(Data items)
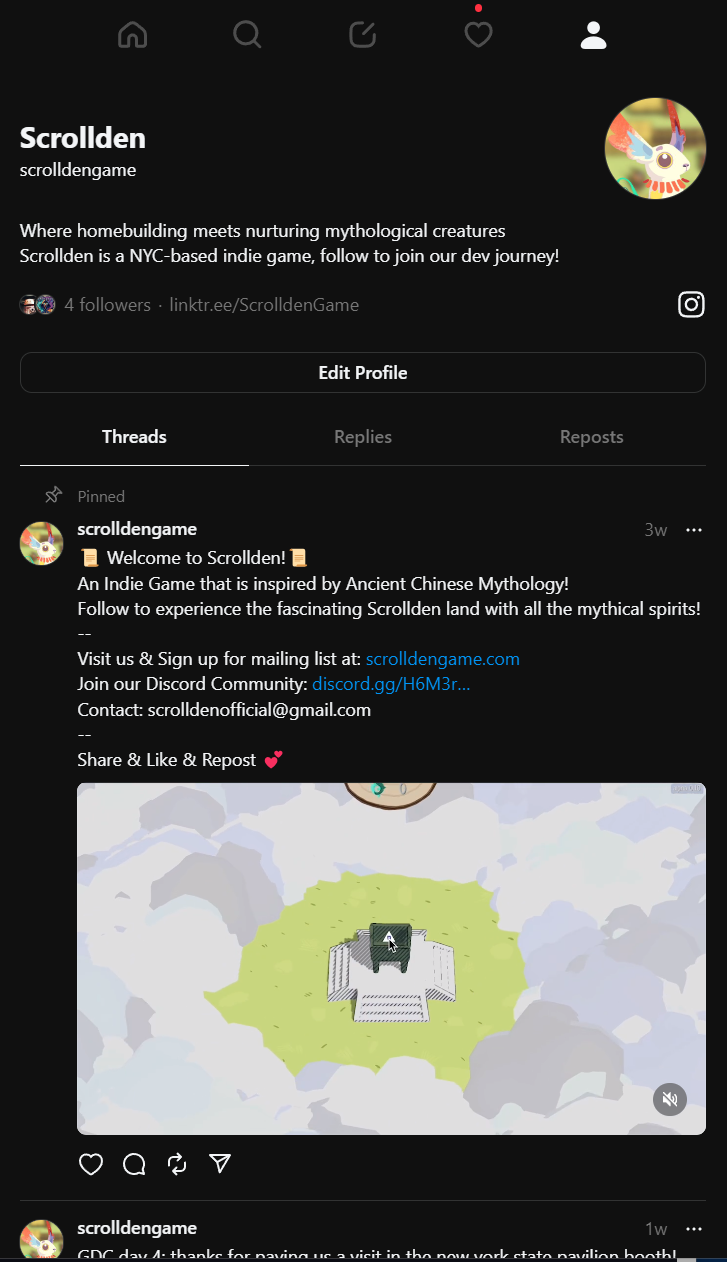Reply using the comment bubble icon

(134, 1164)
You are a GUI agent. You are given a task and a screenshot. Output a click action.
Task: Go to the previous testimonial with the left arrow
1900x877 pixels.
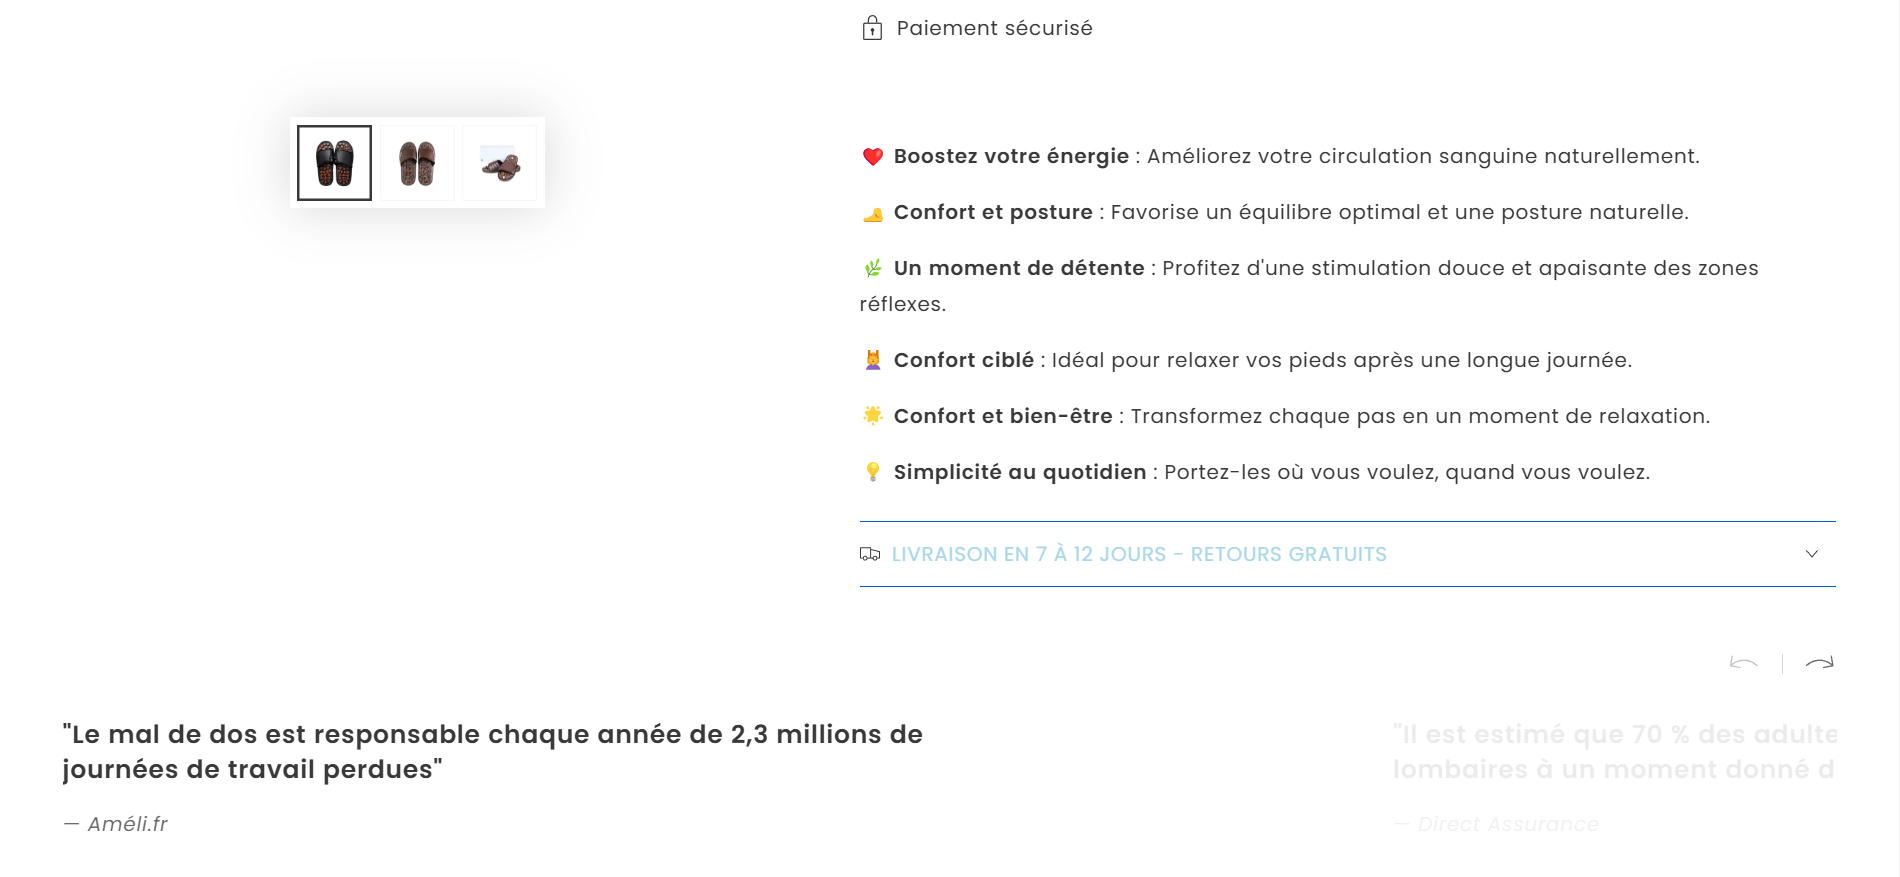[x=1744, y=663]
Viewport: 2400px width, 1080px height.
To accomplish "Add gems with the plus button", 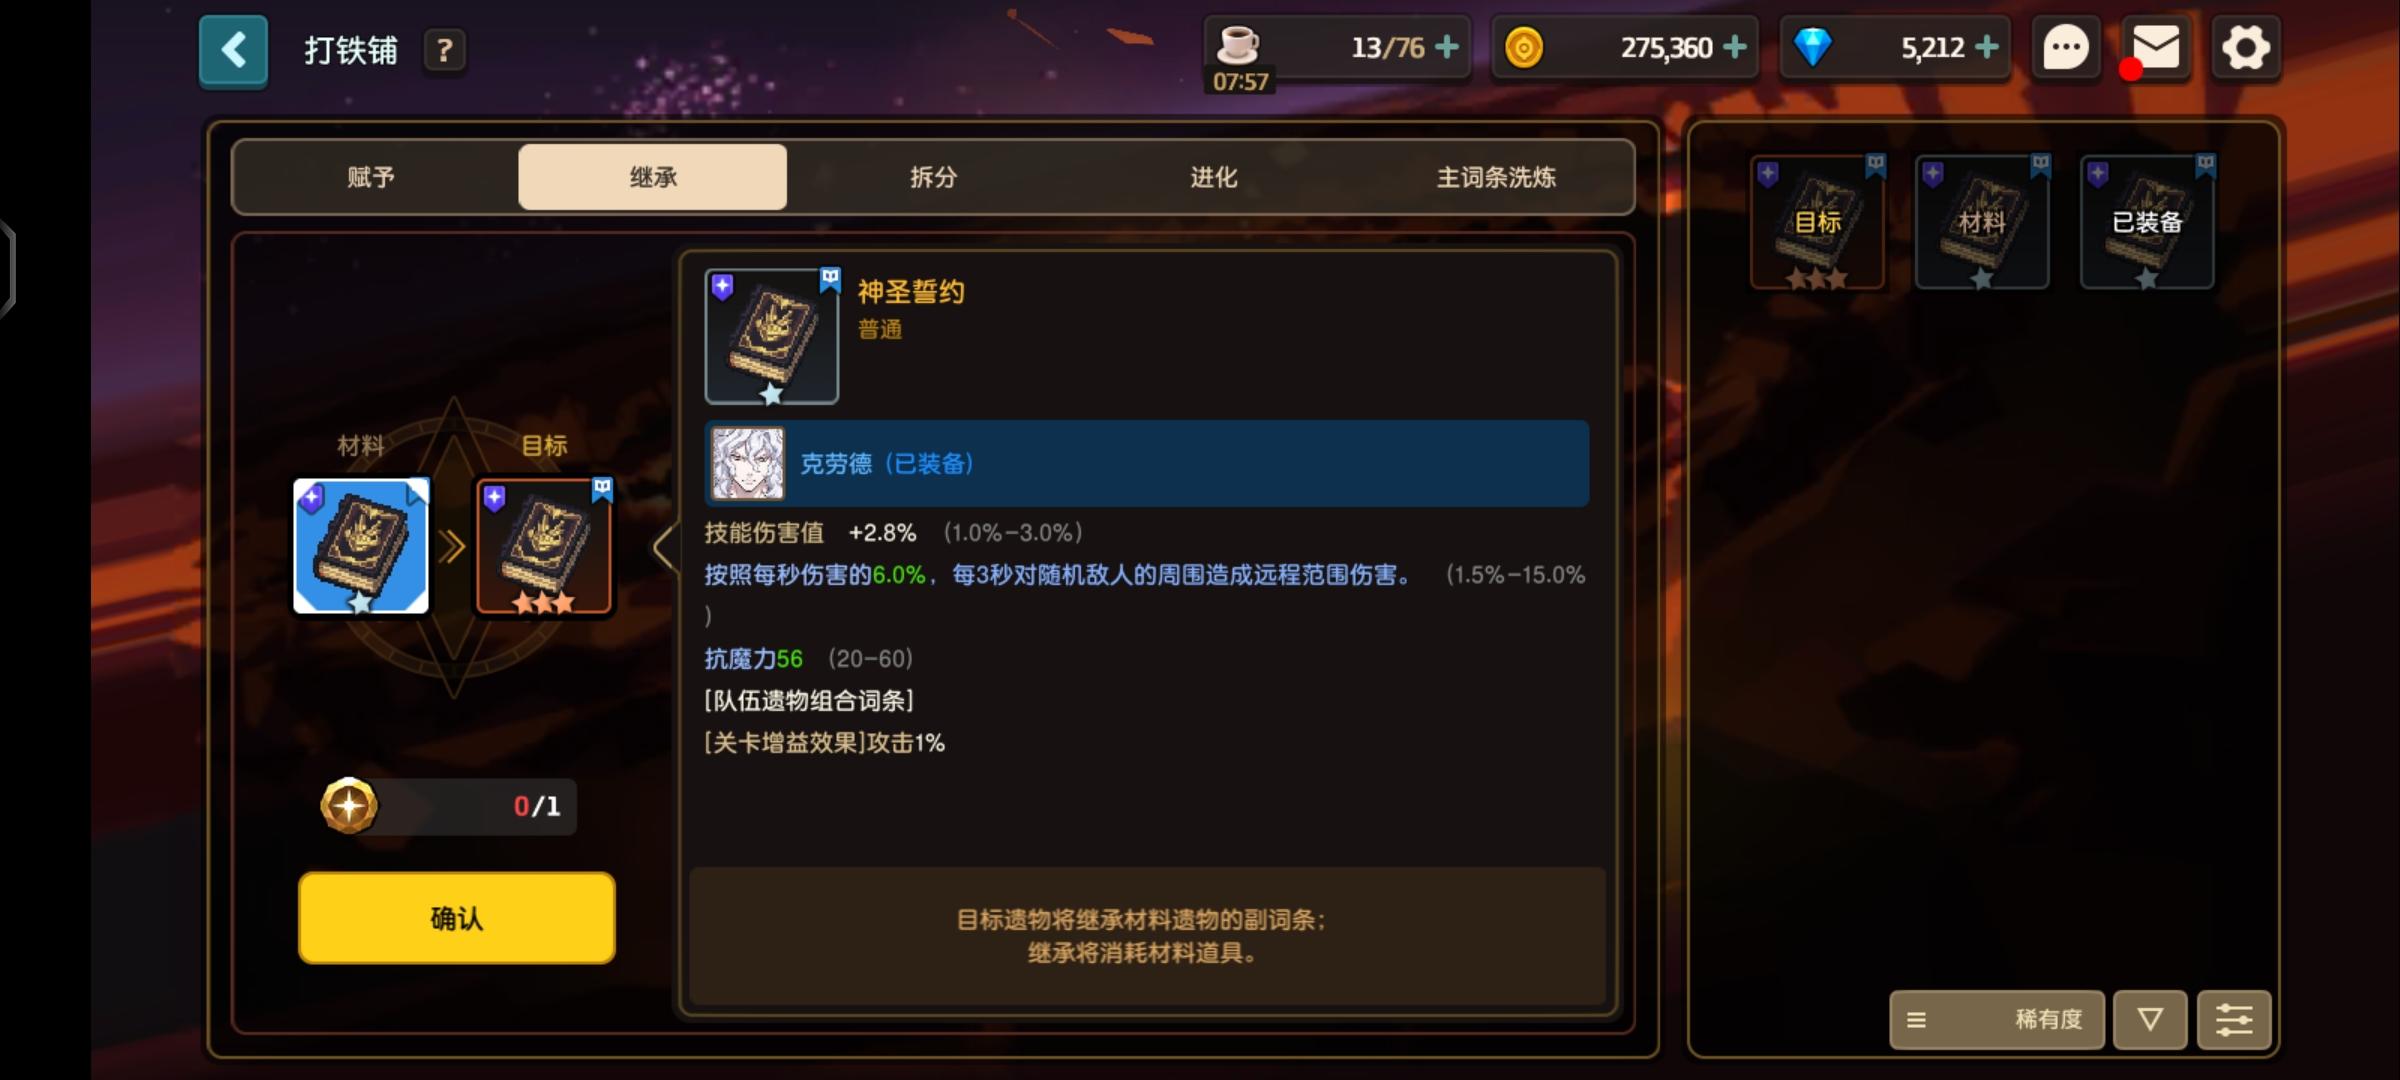I will click(x=1987, y=47).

Task directions: Pictures are to be left out. Write out only the lines above starting at the one with "You are a GUI" and ending at the one with "Viewport: 2400px width, 1080px height.", both lines included, exactly.

Result for this task:
You are a GUI agent. You are given a task and a screenshot. Output a click action.
Task: Go to the previous testimonial with the left arrow
1900x877 pixels.
[x=1744, y=663]
Viewport: 2400px width, 1080px height.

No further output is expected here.